# [Set task]
Swap "GUI agent" for "interface agent" and write out every one of the items below again, otherwise unchanged. Leave the pictures out.

○ ○ ○ ○

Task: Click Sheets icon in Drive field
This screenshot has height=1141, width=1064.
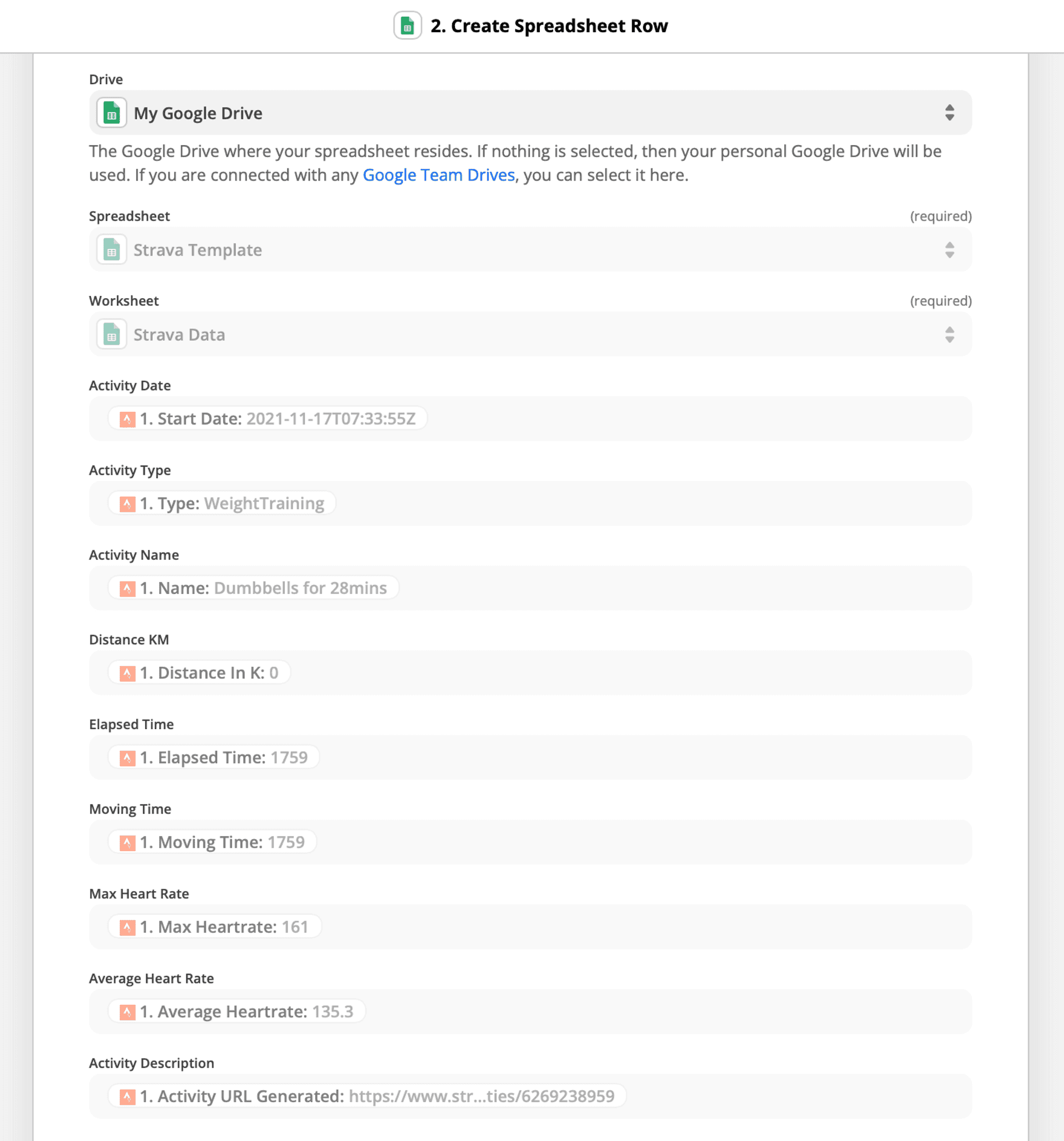Action: pyautogui.click(x=111, y=113)
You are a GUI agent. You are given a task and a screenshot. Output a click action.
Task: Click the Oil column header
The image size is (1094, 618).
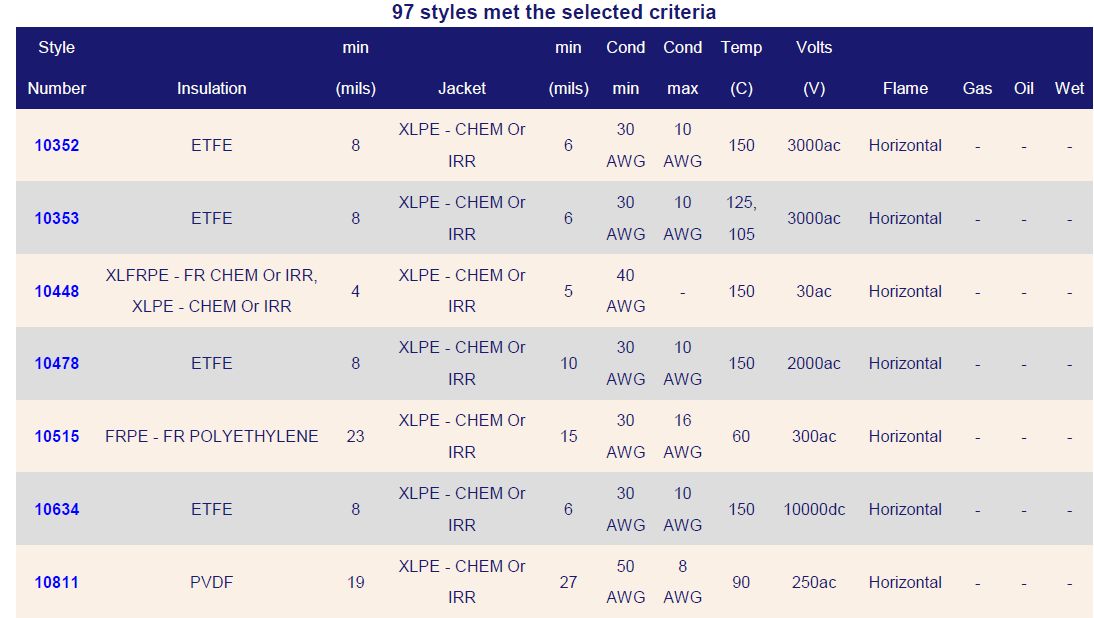(x=1024, y=88)
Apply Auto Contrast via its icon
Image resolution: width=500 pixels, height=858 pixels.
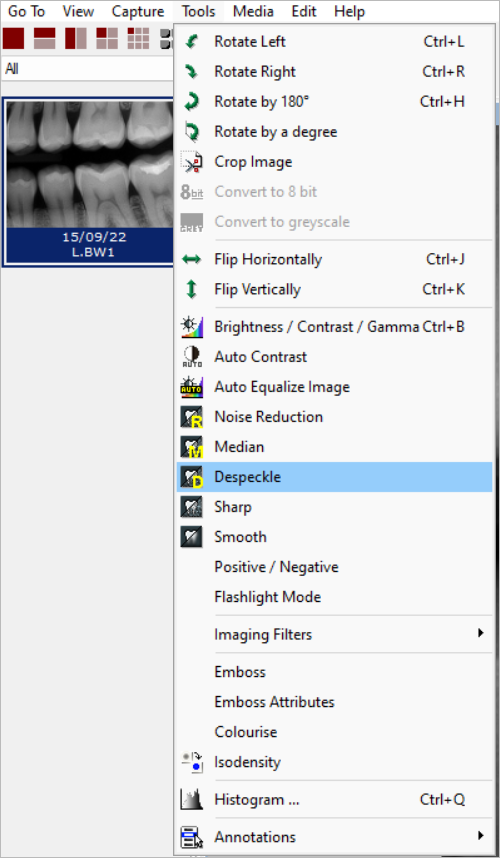click(191, 357)
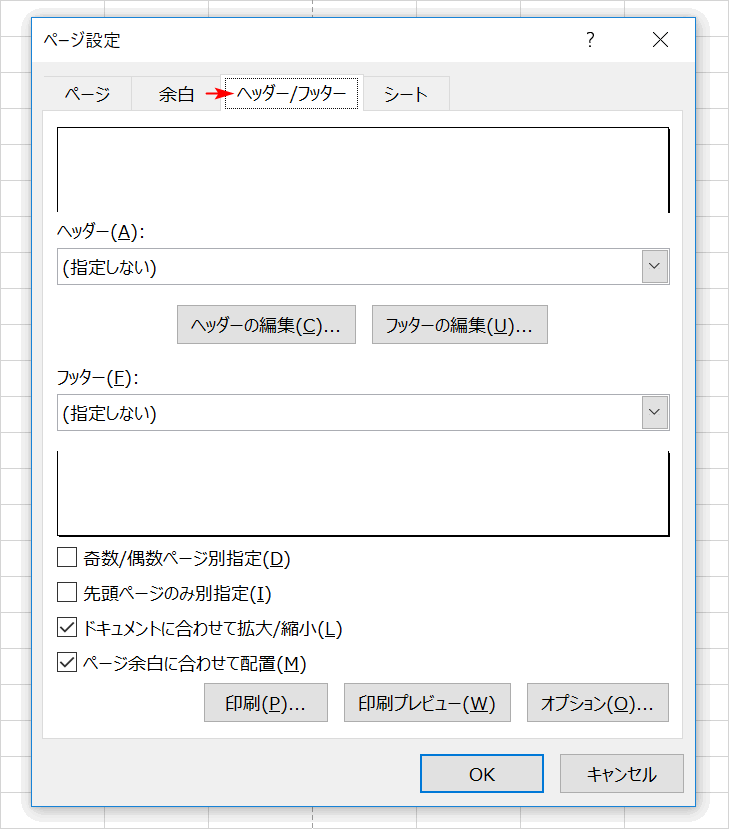Click ヘッダーの編集 button
The height and width of the screenshot is (829, 729).
pyautogui.click(x=266, y=325)
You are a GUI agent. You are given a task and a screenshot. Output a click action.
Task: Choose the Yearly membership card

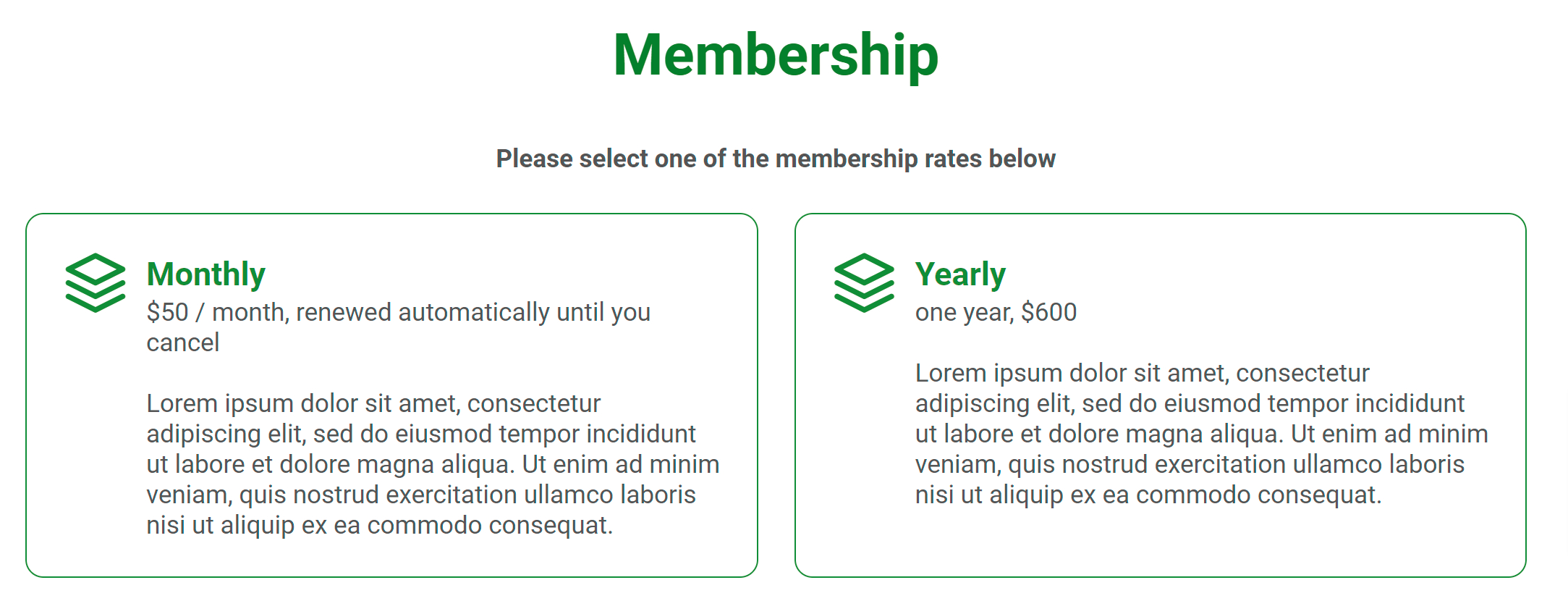pos(1161,395)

○ ○ ○ ○

# [Exercise response]
Task: Click Sheets icon in Drive field
This screenshot has height=1141, width=1064.
Action: pyautogui.click(x=111, y=113)
You are a interface agent. You are given a task and a screenshot. Output a click action.
Task: Click the Oil column header
The image size is (1094, 618).
(x=1024, y=88)
Apply Auto Contrast via its icon
Image resolution: width=500 pixels, height=858 pixels.
click(191, 357)
Click ヘッダーの編集 button
The height and width of the screenshot is (829, 729).
pyautogui.click(x=266, y=325)
You are a interface agent. You are given a task and a screenshot. Output a click action.
Task: Choose the Yearly membership card

pos(1161,395)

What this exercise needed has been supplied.